あと一駅で、
一緒に帰るかと言ってみた。今まで偶然会ったからっていう流れはあったが、待ち合わせしてっていうのは、多分初めて。
駅のホームのベンチでふたり、どうせ違う電車に乗るのに、と多分同じ事を思っていただろうが、言わなかった。俺は言ったら虚しくなる事を知っていたからだが、あいつが何故言わなかったのかは、知らない。
駅に着いてから電車が来るまでの十分がとてつもなく長く感じた。いつも一緒に帰る時は少ないなりにも会話があるのに、今日は全くなかった。自分から話を切り出そうとも思わなかった。なぜだろう?
色々考えているうちに、文次郎が乗る電車が来た。何も言わず文次郎が立ち上がったのを見て、違う電車に乗るんだってやっと実感したように思う。もうここで別れるのに、ちょっとくらい振り返れよって心の中で悪態をついた。でもやっぱり背中を睨みつけるだけで、引き止めなかった。

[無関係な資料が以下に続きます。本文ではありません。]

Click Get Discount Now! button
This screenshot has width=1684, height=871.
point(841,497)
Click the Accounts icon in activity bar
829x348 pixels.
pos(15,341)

それからはあっという間だったけれど、人混みに流されて電車に乗り込む文次郎は本当に一度も振り返らなかった。確かに振り返っている場合でもなかったが。
ドアが閉まる。反射的に立ち上がってしまったが、気にしなかった。それよりも、急に隔たりが出来た気がして息が詰まった。明日も会える、って気付いたら自分で自分を慰めている。勢いで立ち上がったまま、座るのも忘れて、見えないだろう電車の中にいる文次郎を探した。

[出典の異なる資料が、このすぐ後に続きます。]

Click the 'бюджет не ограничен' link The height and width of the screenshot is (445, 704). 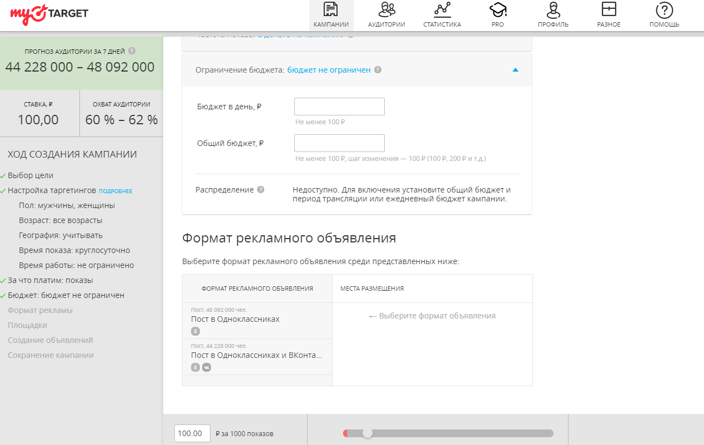coord(329,70)
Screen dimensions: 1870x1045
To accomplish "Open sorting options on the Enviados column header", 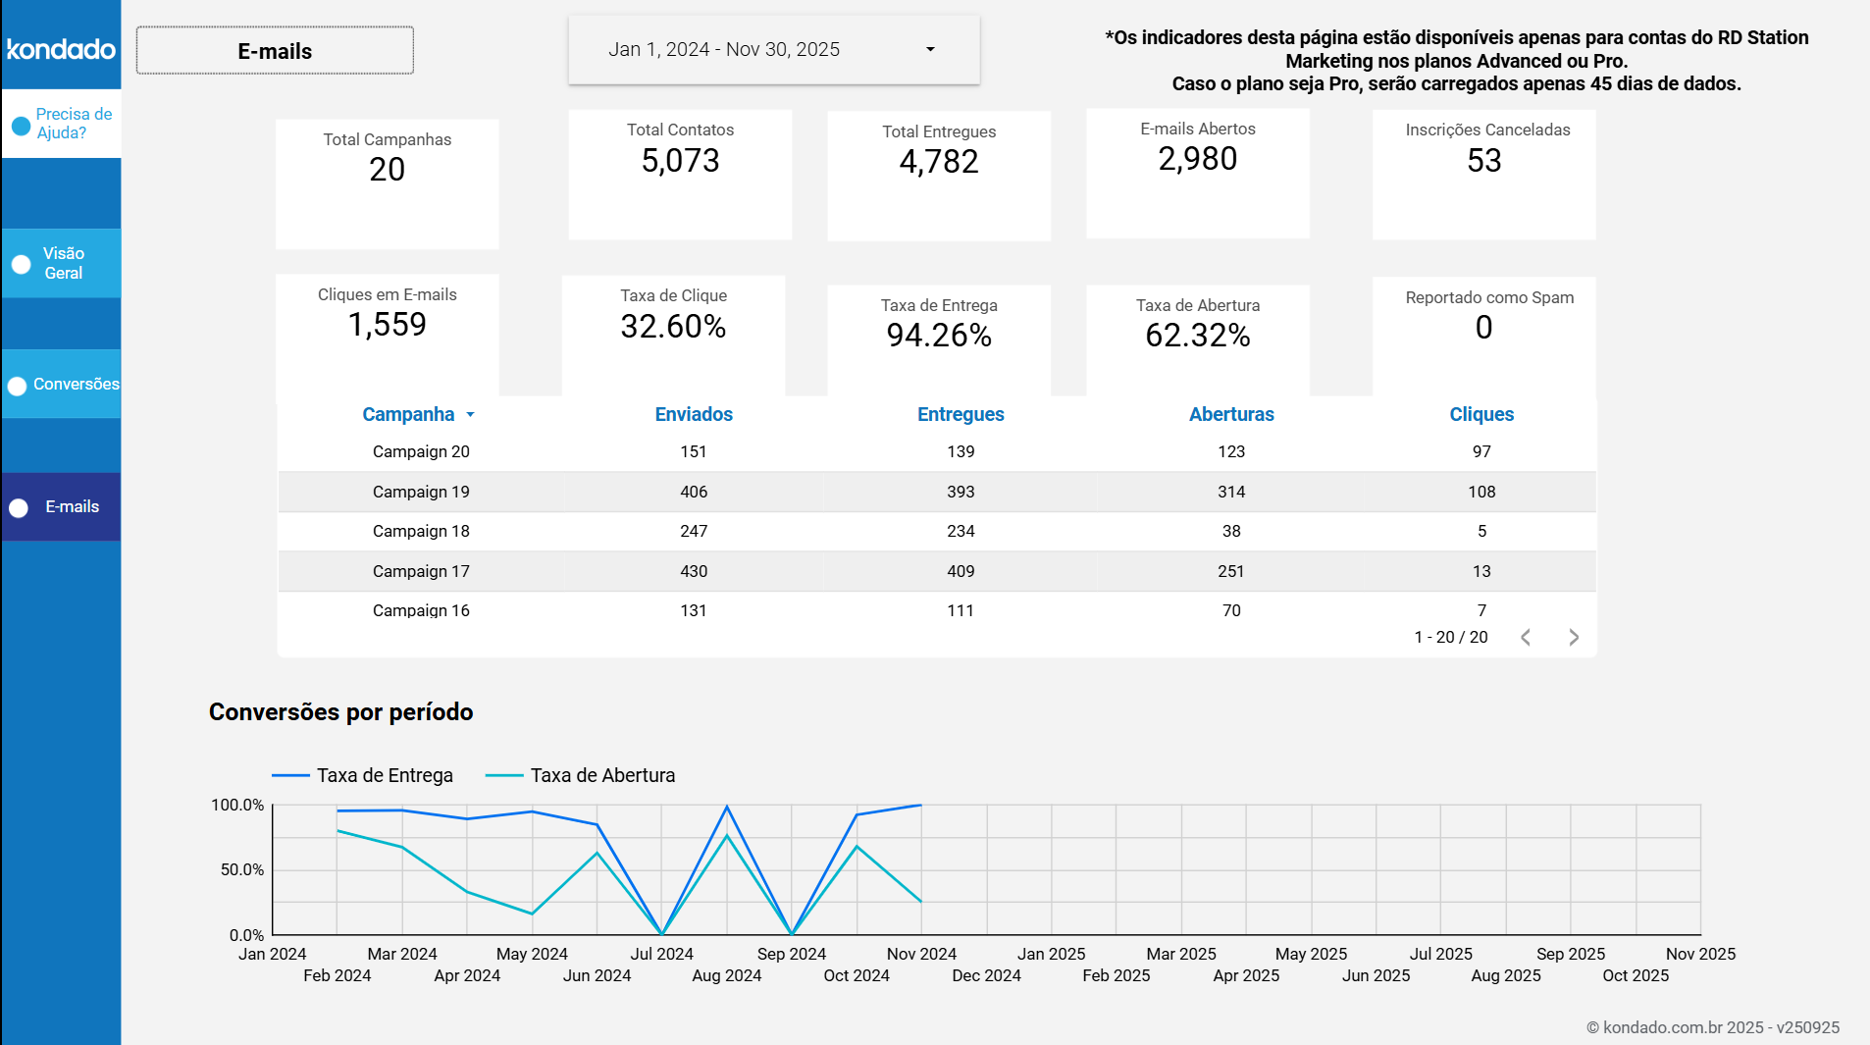I will pyautogui.click(x=694, y=414).

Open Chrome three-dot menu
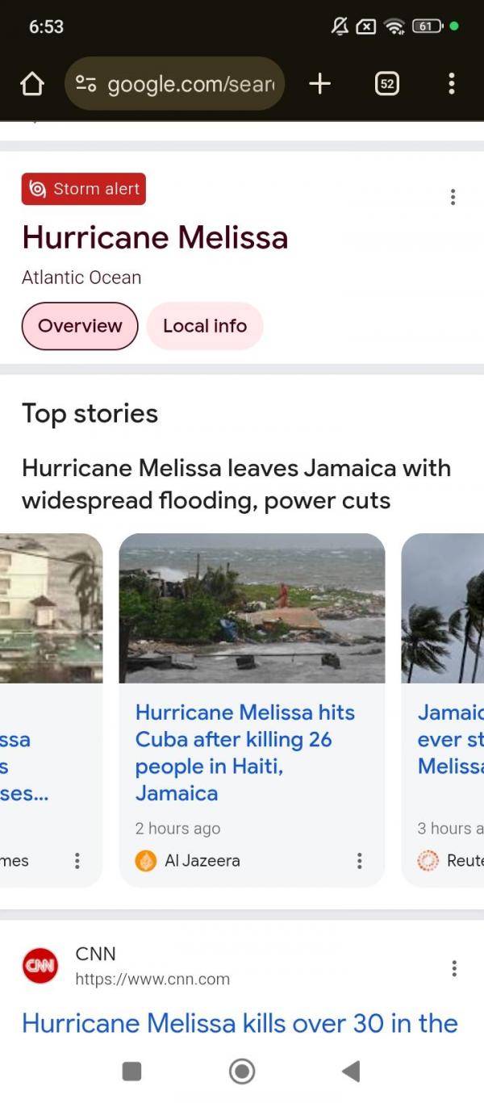tap(451, 84)
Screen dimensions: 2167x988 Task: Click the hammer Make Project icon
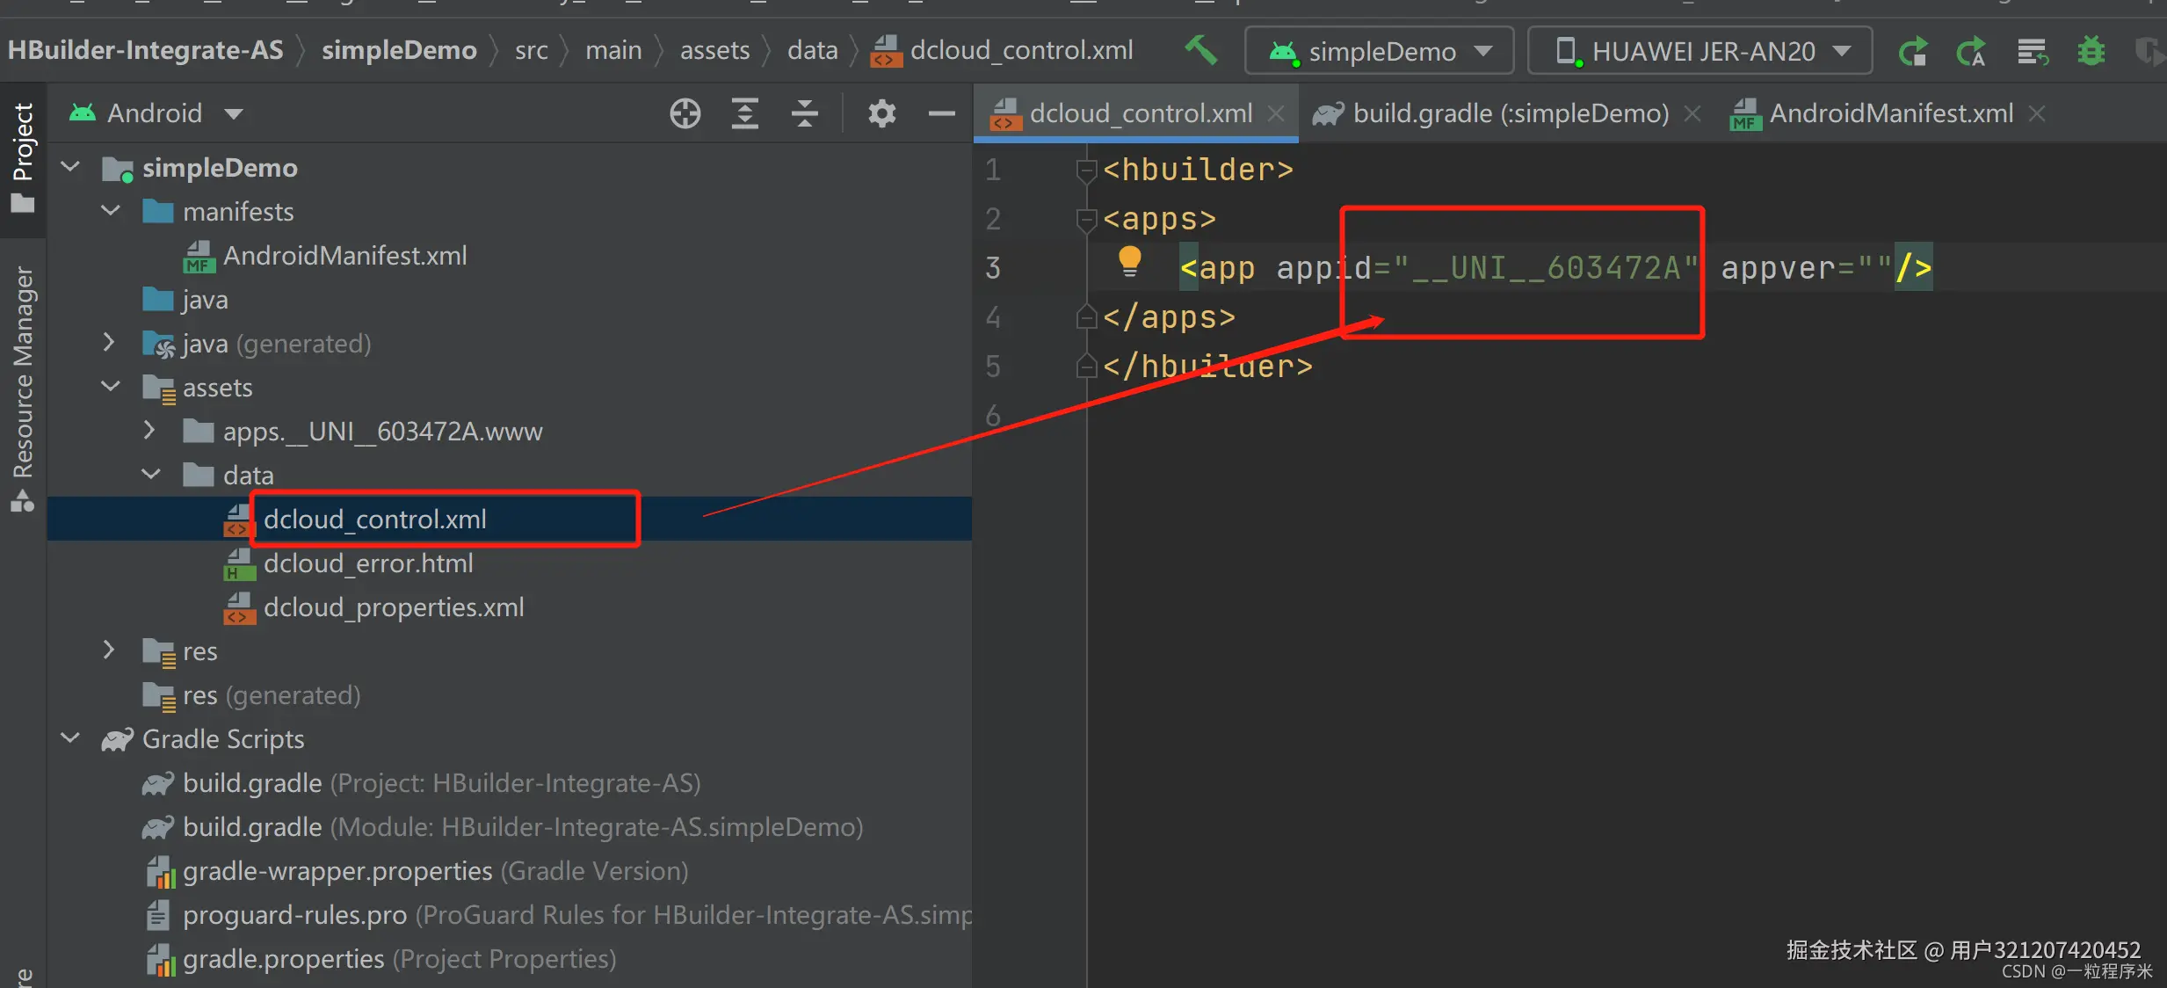click(x=1200, y=50)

すし詰めの車内。ドアの所でひらひらと動く何かを見付けた。頭がおかしかったのか、それが何かを理解するのにさえ時間を要した。ああ、電車が出る。
「へたくそ」
普段笑わないからだろう、引き攣っている文次郎の笑顔を見て笑った。俺も多分、へたくそになっているだろうに。
無意識に振り返した手は、少しだけ震えていた。